Malgré cette évolution, Al-Naddaf souligne que des exagérations dramatiques peuvent parfois déformer le tableau historique si elles ne sont pas contrôlées dans un cadre scientifique précis.
L’expérience de l’acteur… une double épreuve culturelle et artistique
Dans une déclaration à SANA, l’artiste Hussein Mahmoud a expliqué que travailler dans un drame historique représente un double défi pour l’acteur, car cela ne se limite pas à la performance, mais exige une connaissance approfondie du contexte historique et linguistique.
Il a souligné que, dans ce type d’œuvre, le langage n’est pas seulement un moyen de communication, mais un outil pour comprendre la période historique et en saisir les dimensions, notant que sa maîtrise se reflète directement sur la sincérité de l’interprétation et fait de l’œuvre dramatique un véritable moyen de transmettre des connaissances et des valeurs.
Il a ajouté : « Les drames historiques donnent un grand poids artistique aux pays producteurs », soulignant que la Syrie est à la pointe dans ce domaine dans le monde arabe grâce à ses œuvres de grande qualité.
Le docu-fiction… une nouvelle expérience visuelle de narration historique
Concernant son expérience personnelle, Mahmoud a mentionné sa participation à une œuvre historique koweïtienne intitulée « Une partie du texte manque », qui appartient au style « docu-fiction », où chaque épisode traite un événement historique incarné par les acteurs, tandis que le narrateur fournit le contexte narratif.

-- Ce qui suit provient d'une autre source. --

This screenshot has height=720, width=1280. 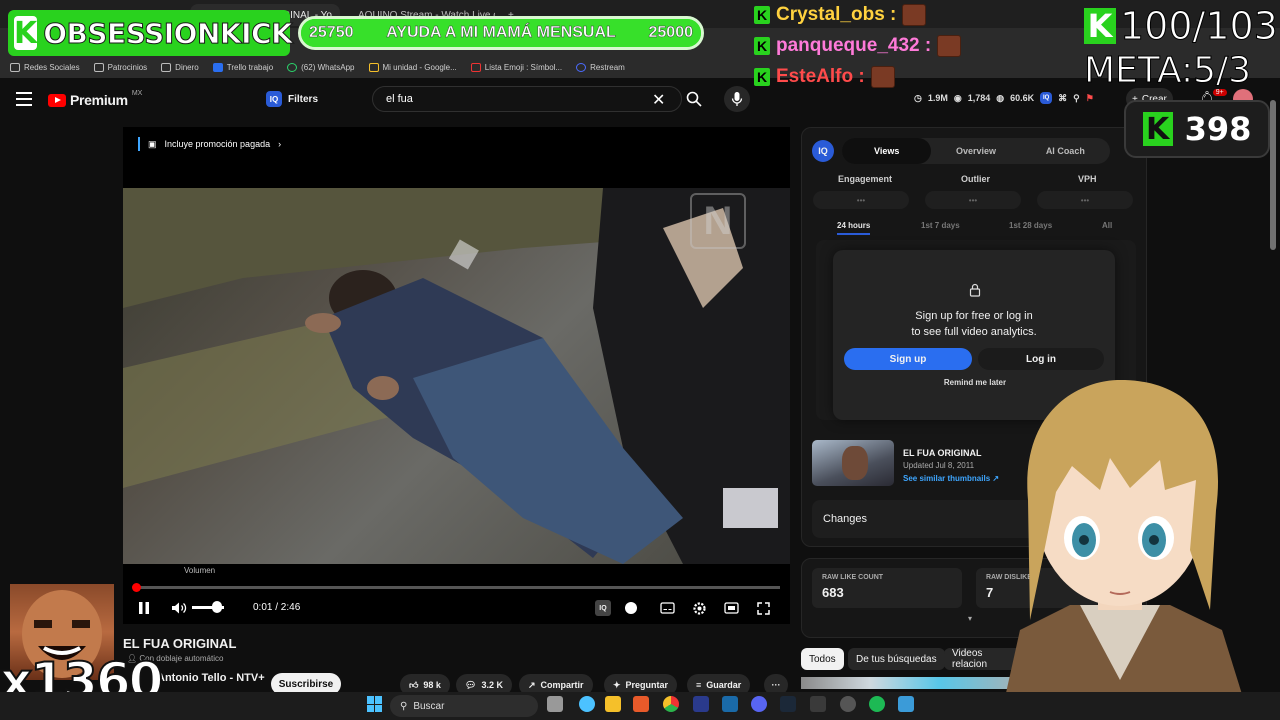 I want to click on subtitles-button, so click(x=667, y=608).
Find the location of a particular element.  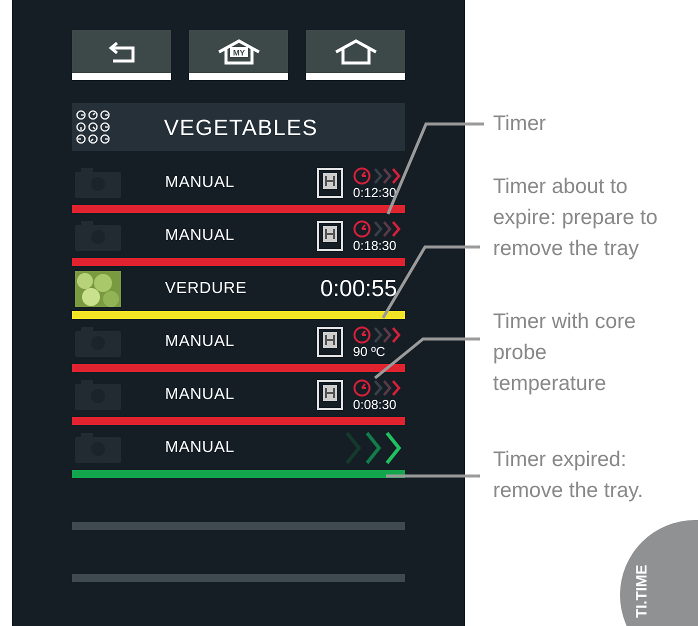

timer-reading: 90 ºC is located at coordinates (370, 351).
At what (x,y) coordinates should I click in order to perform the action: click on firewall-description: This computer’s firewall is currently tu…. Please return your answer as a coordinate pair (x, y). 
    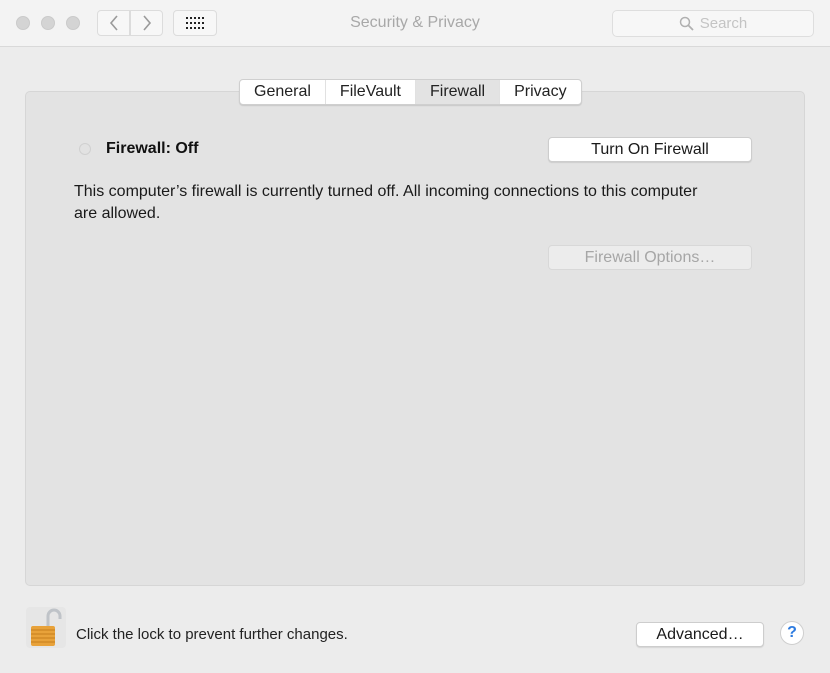
    Looking at the image, I should click on (386, 202).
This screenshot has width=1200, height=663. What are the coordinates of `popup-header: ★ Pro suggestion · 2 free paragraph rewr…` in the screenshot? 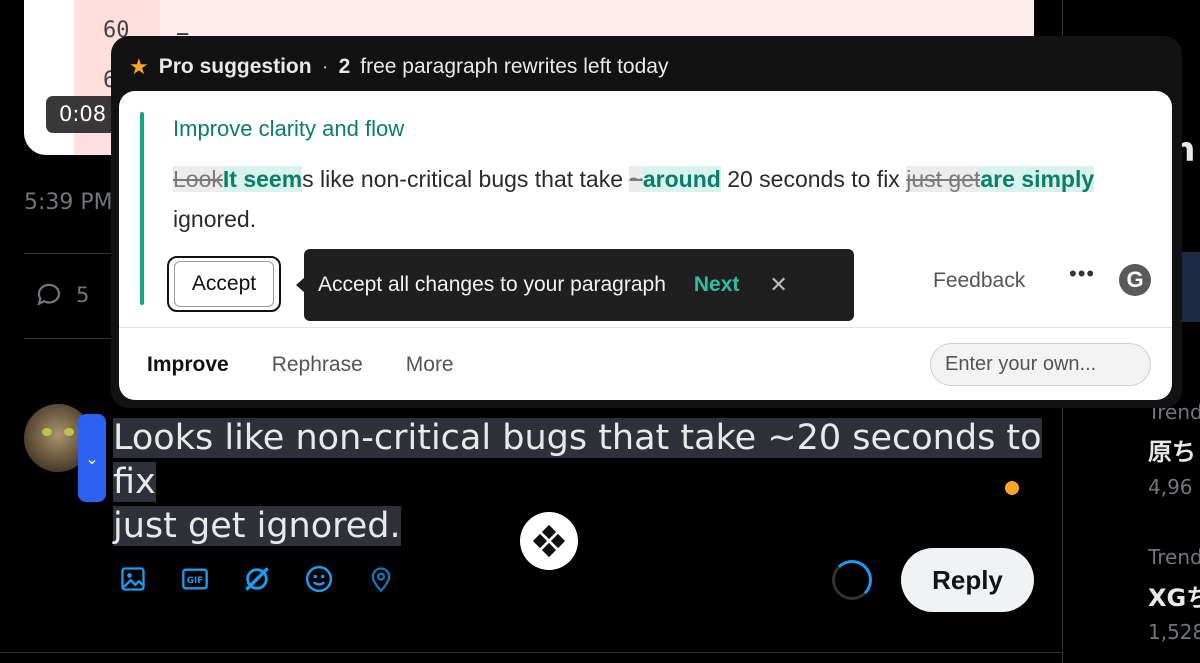 It's located at (398, 67).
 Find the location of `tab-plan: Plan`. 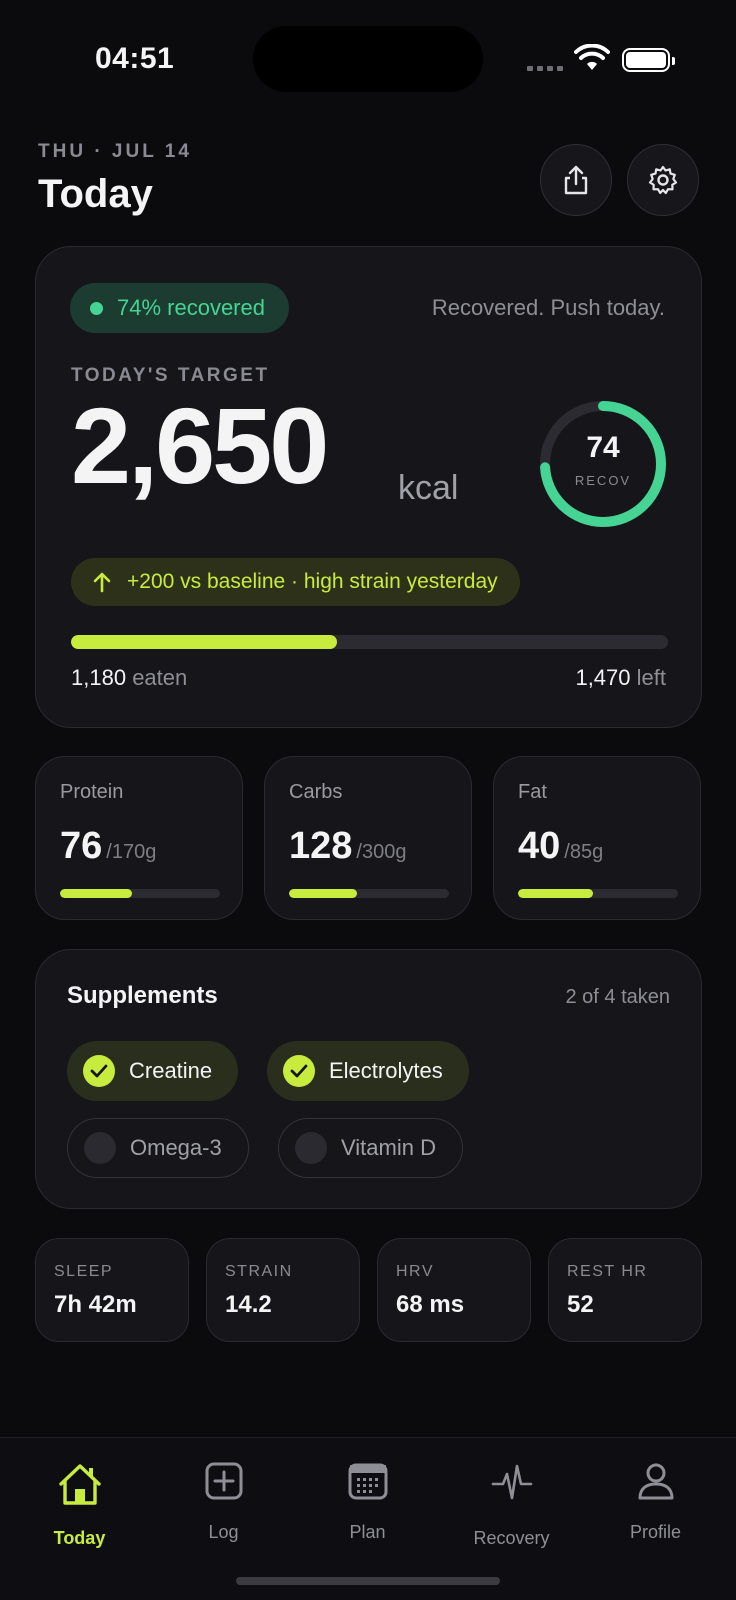

tab-plan: Plan is located at coordinates (368, 1498).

Il a expliqué que le « drame déco » repose fortement sur des éléments visuels, tels que le décor, les costumes et l’éclairage, qui deviennent une partie essentielle du récit, au même titre que les effets sonores et visuels, conférant à l’œuvre une dimension artistique intégrée.
Le drame historique est l’une des formes les plus anciennes du drame, car il repose sur la reconstitution d’événements passés et reflète souvent les conflits entre le pouvoir, les élites et la société, comme l’a noté l’historien espagnol Francisco Ruiz Ramon dans ses études sur le drame historique.
Dans ce sens, le drame n’est pas séparé de la réalité, mais en constitue plutôt un prolongement, et devient un outil pour comprendre le présent à travers la lecture du passé, ce qui lui confère un rôle qui dépasse le simple divertissement pour influencer la formation de la conscience culturelle et sociale.